Goal a: Please retype the rows from the line with "The height and" up to and including the line with "the arrow beside", without the pictures.

Text:
·····

Saturday, October 30, 2010

Making soap!

On Thursday my BFF, my mom and my kids met at my grandmother's house to make soap! My grandmother has made homemade soap for the family for years and it's starting to get a little tired of doing it so it's time for someone else i.e. me to take over the reins. We all met to make a bunch of batches and go over how to make it. Unfortunately, I forgot my camera. :( But, when I went back over the next day I brought it and got a few pics. First off, the recipe for everyone:

Grandma's Basic Lye Soap

1 Cup Lye Flakes (Sodium Hydroxide)

3 Cups COLD water
8 Cups Fats (lard, vegetable shortening, etc)

Mix Lye Flakes with cold water outdoors (due to fumes). Melt fats. Let both cool. (Lye to 90-95 and lard to close to the same, can be slightly more). Mix in large bowl (not metal. Glass is best, the lye can ruin a plastic bowl) and stir with a wooden or plastic spoon until thick
enough that it "traces", the soap should lay on the top for a moment before sinking back in. When soap is consistency of pudding you can add any essential oils, colors, etc. Line soap molds with plastic wrap and pour into molds. Leave soap in molds 24 hours. Turn out onto towels and cut into blocks. Leave in an out of the way place for 2 weeks, turning occasionally. Then ready to use!

Some quick tips:
#1 Wear Gloves!!! Lye burns if it touches your skin, keep vinegar on hand if it does.

#2 Instead of using a spoon to mix it (which feels like forever) pick up a cheap hand held blender. Makes it MUCH quicker!

·····

Supplied data:
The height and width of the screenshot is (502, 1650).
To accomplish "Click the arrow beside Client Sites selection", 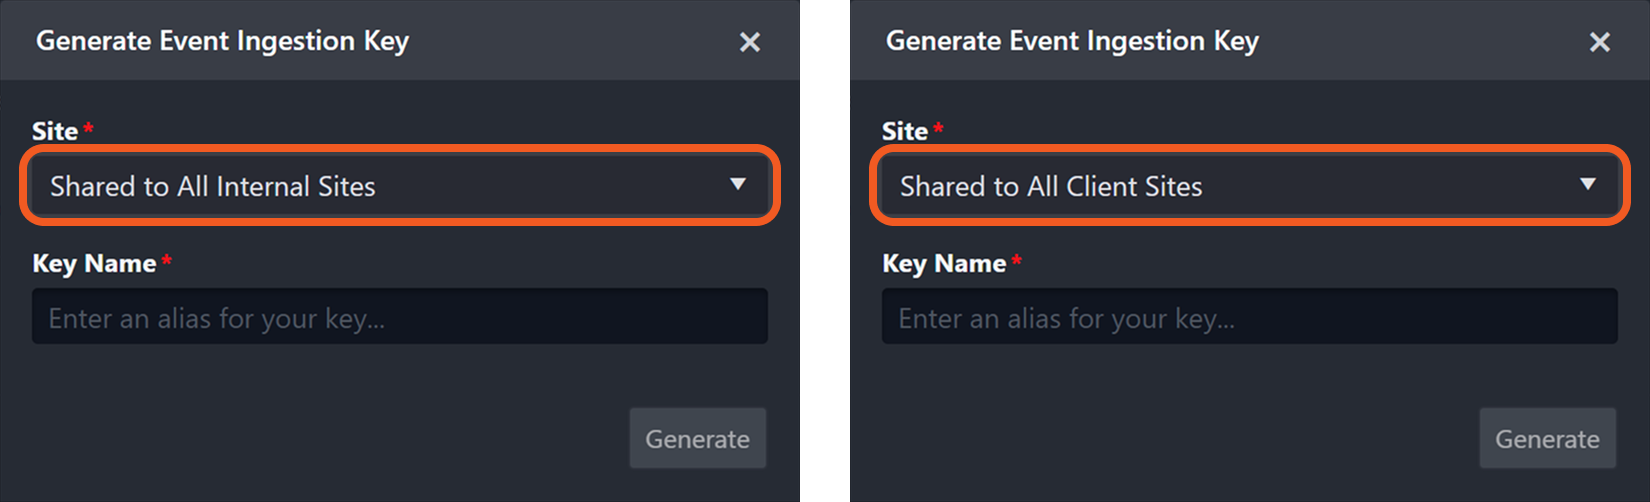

·····

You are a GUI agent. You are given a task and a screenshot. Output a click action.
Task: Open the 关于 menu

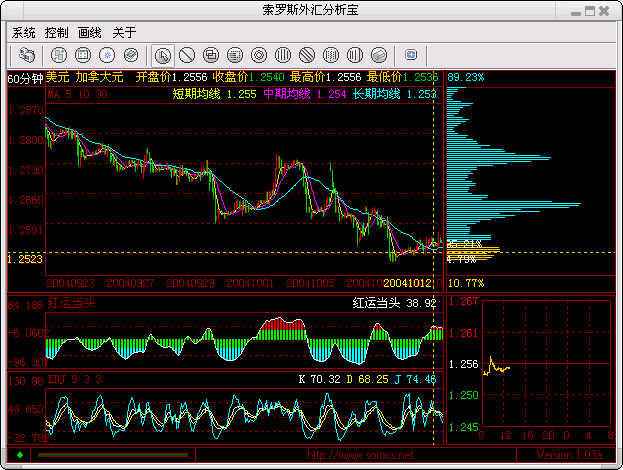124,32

·····

Goal b: Echo the soap-making post from "3 Cups COLD" up to and including "ready to use!".

Written solution a:
The height and width of the screenshot is (502, 1650).
To accomplish "Click the arrow beside Client Sites selection", 

Written solution b:
3 Cups COLD water
8 Cups Fats (lard, vegetable shortening, etc)

Mix Lye Flakes with cold water outdoors (due to fumes). Melt fats. Let both cool. (Lye to 90-95 and lard to close to the same, can be slightly more). Mix in large bowl (not metal. Glass is best, the lye can ruin a plastic bowl) and stir with a wooden or plastic spoon until thick
enough that it "traces", the soap should lay on the top for a moment before sinking back in. When soap is consistency of pudding you can add any essential oils, colors, etc. Line soap molds with plastic wrap and pour into molds. Leave soap in molds 24 hours. Turn out onto towels and cut into blocks. Leave in an out of the way place for 2 weeks, turning occasionally. Then ready to use!